Il ‘900 russo fu per la poesia un’età d’oro, o per usare le parole della critica letteraria, il secolo d’argento. In questa serie di articoli ci occuperemo di alcuni dei principali esponenti di questo periodo particolarmente prolifico per la poesia: Aleksandr Blok, Anna Achmatova, Vladimir Majakovskij, Marina Cvetaeva, Osip Mandel’štam, Boris Pasternak.
Aleksandr Aleksandrovich Blok (San Pietroburgo 1880 – 7 agosto 1921) è il più grande esponente del simbolismo russo e uno dei poeti russi più importanti di tutti i tempi. La sua produzione è vastissima e abbraccia molte tematiche; in questa sede ci concentreremo sul rapporto che Blok aveva con la propria patria, e per contrasto, sulla sua esperienza di vita in Italia.

= MATERIALE FORNITO =
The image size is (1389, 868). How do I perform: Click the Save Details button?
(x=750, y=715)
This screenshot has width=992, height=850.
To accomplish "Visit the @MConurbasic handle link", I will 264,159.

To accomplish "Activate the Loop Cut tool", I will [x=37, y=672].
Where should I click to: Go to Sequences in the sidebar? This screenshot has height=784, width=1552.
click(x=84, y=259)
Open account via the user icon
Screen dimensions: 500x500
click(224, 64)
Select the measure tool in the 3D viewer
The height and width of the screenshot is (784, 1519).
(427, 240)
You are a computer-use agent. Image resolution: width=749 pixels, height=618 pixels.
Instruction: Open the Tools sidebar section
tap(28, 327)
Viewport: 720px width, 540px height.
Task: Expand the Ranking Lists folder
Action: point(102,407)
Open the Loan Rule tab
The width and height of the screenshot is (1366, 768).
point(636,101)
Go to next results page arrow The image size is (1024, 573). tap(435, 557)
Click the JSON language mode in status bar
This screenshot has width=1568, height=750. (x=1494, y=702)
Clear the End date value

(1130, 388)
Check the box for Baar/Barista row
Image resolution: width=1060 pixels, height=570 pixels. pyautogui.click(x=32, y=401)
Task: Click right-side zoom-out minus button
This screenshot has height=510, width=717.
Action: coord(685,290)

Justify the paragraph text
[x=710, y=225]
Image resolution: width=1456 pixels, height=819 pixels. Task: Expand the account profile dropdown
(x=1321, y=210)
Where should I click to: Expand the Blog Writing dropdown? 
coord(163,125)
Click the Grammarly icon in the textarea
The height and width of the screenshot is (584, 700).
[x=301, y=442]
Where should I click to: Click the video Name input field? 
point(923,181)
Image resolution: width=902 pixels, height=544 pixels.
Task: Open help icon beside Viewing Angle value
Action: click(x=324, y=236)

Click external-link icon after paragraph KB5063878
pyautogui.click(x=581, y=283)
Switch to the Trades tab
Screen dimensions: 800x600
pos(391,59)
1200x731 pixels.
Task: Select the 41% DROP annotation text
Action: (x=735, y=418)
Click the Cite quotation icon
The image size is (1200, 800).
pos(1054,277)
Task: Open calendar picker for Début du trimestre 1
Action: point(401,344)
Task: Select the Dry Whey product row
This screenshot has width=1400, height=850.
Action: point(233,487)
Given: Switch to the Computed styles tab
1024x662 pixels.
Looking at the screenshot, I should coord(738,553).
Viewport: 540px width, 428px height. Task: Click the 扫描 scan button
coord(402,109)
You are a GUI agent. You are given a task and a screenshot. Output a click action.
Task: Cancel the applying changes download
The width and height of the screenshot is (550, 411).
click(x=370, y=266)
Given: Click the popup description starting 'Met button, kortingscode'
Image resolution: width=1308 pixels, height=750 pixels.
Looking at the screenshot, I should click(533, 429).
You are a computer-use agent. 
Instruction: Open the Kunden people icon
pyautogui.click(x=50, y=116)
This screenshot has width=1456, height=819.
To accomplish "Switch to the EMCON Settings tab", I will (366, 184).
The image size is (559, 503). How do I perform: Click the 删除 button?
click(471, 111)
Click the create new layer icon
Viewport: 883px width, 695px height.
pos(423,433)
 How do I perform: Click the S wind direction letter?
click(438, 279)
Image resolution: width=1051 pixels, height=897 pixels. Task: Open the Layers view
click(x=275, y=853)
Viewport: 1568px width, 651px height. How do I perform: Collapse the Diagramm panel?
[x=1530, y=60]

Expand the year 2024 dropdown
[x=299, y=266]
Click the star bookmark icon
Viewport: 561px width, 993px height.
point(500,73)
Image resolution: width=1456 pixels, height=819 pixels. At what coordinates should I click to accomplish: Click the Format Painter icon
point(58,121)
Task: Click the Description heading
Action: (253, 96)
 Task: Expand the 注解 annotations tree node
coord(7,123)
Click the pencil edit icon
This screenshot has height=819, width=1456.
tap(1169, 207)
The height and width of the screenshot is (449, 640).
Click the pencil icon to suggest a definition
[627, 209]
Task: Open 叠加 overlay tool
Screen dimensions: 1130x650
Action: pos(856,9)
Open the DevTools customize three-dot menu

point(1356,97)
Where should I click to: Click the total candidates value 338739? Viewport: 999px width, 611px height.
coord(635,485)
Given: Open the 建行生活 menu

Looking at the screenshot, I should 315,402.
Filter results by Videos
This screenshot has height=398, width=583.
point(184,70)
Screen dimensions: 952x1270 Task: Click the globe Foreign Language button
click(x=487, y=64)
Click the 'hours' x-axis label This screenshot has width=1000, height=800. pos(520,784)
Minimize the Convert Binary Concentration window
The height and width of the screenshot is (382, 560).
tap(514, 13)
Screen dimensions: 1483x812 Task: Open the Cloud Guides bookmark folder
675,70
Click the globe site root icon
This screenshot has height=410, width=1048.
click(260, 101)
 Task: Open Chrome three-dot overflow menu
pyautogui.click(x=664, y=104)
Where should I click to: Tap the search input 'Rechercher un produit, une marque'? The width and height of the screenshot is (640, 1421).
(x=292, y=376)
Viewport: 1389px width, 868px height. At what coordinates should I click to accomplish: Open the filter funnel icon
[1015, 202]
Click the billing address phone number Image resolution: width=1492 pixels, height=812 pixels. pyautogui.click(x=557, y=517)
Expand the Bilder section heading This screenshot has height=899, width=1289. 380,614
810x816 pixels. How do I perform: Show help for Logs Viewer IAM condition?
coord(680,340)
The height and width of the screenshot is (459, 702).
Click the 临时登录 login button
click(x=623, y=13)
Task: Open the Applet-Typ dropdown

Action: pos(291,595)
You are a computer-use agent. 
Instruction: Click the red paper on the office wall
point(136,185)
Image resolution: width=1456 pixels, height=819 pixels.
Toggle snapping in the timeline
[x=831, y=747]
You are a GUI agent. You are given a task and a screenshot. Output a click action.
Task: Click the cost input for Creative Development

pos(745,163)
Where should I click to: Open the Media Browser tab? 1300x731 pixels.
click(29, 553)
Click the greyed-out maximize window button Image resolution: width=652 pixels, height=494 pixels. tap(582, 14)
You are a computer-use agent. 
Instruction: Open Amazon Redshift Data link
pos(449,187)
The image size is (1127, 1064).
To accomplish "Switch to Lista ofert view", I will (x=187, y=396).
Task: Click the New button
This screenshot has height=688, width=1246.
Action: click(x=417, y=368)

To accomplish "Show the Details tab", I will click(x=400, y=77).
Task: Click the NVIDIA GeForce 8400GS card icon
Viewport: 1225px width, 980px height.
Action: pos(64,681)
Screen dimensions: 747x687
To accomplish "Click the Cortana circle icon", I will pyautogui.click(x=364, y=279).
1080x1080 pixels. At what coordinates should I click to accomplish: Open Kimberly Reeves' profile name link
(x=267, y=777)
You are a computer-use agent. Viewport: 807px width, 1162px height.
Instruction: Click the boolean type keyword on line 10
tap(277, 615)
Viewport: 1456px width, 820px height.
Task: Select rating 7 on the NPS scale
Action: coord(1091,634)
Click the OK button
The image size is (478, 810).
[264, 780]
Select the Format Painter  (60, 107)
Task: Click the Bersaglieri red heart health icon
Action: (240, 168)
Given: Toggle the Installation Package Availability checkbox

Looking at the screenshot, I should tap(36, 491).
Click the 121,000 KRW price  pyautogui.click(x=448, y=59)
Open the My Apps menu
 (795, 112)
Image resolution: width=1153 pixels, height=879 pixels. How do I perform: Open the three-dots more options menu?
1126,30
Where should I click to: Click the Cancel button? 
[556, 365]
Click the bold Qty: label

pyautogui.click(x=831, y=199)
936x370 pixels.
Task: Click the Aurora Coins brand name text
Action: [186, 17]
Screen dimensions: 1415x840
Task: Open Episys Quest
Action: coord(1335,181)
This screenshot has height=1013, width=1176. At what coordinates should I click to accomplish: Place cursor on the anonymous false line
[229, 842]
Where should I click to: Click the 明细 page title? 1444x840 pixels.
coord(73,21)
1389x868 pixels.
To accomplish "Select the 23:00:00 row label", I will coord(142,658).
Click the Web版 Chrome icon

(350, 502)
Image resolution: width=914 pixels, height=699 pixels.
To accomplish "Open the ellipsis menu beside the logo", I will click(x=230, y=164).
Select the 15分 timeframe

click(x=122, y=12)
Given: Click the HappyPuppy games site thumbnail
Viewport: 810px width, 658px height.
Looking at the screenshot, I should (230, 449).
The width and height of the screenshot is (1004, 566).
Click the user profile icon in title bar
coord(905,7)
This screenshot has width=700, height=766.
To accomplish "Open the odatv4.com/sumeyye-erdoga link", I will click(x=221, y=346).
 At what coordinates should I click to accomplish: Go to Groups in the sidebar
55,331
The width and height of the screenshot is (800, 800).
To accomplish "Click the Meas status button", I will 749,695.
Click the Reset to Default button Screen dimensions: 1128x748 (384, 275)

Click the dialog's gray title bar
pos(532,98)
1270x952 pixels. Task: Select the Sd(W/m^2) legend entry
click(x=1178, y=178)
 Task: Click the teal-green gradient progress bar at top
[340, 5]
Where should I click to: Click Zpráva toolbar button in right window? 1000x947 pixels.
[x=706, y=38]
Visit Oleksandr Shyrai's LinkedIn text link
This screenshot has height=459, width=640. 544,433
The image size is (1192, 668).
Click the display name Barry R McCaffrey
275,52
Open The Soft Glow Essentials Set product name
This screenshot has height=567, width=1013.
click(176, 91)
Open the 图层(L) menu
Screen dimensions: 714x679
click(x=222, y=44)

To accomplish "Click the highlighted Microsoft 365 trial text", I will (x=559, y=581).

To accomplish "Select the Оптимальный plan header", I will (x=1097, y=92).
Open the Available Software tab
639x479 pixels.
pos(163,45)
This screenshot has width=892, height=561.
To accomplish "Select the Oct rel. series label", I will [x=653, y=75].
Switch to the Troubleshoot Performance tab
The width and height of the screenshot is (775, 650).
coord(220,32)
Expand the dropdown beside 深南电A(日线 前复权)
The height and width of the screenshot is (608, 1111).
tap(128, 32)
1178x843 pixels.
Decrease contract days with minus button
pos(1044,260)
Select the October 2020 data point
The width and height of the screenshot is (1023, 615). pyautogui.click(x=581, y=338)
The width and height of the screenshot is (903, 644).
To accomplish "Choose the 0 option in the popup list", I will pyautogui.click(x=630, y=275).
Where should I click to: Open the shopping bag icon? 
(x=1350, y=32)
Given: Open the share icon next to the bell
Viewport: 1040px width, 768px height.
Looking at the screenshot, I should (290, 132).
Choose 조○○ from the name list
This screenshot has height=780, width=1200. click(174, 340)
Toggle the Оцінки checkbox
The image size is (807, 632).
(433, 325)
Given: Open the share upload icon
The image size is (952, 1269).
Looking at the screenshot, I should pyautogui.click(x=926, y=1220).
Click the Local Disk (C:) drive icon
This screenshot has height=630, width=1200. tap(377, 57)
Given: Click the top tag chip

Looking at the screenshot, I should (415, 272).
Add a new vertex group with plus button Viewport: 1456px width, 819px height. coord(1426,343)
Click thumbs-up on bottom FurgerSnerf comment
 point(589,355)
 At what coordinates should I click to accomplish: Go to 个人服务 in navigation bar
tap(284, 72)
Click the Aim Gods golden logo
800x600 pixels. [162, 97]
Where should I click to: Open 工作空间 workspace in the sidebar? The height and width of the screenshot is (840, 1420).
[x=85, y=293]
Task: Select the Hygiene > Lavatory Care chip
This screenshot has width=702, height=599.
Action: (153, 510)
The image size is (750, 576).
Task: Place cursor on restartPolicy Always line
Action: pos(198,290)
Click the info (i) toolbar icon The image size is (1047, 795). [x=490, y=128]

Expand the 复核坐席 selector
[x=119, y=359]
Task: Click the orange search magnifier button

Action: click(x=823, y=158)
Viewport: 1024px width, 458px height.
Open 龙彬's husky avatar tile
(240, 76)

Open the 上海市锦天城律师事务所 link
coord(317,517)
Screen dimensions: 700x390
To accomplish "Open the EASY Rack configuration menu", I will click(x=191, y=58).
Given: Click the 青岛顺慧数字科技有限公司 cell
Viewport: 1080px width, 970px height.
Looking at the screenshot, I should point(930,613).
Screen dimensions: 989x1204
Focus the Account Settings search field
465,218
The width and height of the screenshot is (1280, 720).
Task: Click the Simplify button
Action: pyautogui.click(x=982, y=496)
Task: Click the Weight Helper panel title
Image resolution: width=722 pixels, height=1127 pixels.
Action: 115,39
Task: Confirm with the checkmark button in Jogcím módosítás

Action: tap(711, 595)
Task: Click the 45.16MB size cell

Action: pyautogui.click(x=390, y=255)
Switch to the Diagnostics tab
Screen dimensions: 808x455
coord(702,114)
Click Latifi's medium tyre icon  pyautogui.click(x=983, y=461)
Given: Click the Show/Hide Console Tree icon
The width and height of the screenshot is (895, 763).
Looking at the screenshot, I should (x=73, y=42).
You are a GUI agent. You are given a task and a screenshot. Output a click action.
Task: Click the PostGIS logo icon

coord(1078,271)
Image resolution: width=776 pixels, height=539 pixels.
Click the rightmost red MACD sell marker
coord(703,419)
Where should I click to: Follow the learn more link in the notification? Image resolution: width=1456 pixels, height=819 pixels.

= OBIETTIVI =
a: In base al brano sulla poesia russa del Novecento, risponda alle domande seguenti.
(i) Con quale espressione la critica letteraria designa il '900 russo?
(ii) Di quale corrente Blok viene indicato come il più grande esponente?
(iii) In quale città nacque Blok?
b: Prosegua il brano sulla poesia russa del Novecento a partire dalla sua ultima frase.

= RISPOSTE =
a:
(i) Il secolo d'argento.
(ii) Il simbolismo russo.
(iii) San Pietroburgo.

b:
Nel 1909 aveva deciso di compiere un viaggio nella nostra penisola insieme alla moglie Ljuba, seguendo il solco della tradizione ottocentesca del “viaggio in Italia”, compiuto da molti intellettuali dell’epoca. Egli decide di recarsi in Italia innanzitutto per appianare i dissidi con la moglie e in secondo luogo per allontanarsi dall’opprimente clima politico russo: nel 1905 si era verificata la prima rivoluzione russa e in essa Blok aveva visto i segnali di una catastrofica e messianica punizione universale; inoltre aveva deciso di allontanarsi dall’ideologia simbolista e dalla sua cerchia di amici letterati che aveva sede a San Pietroburgo.
Tuttavia la sua esperienza in Italia (raccolta ne I versi italiani) non fu delle migliori: Blok vedeva in essa una terra in cui è impossibile vivere: è un paese antilirico – non c’è vita, c’è solo arte e antichità. Egli rimane quindi deluso dall’Italia: si aspettava di trovarvi il paese idilliaco descritto nei libri, invece esso è (un po’ come tutti i paesi europei nella stessa epoca) in corsa verso la civilizzazione e la modernità. Questa impressione negativa si riflette nella poesia Firenze (di seguito se ne riporta un estratto):
Muori, Firenze, Giuda,
svanisci nelle tenebre dei secoli!
Ti scorderò nell’ora dell’amore,
non sarò con te nell’ora della morte!
O bella, deridi te stessa,
hai perduta l’antica leggiadria!
Da una putrida grinza sepolcrale
sono alterate le tue fattezze!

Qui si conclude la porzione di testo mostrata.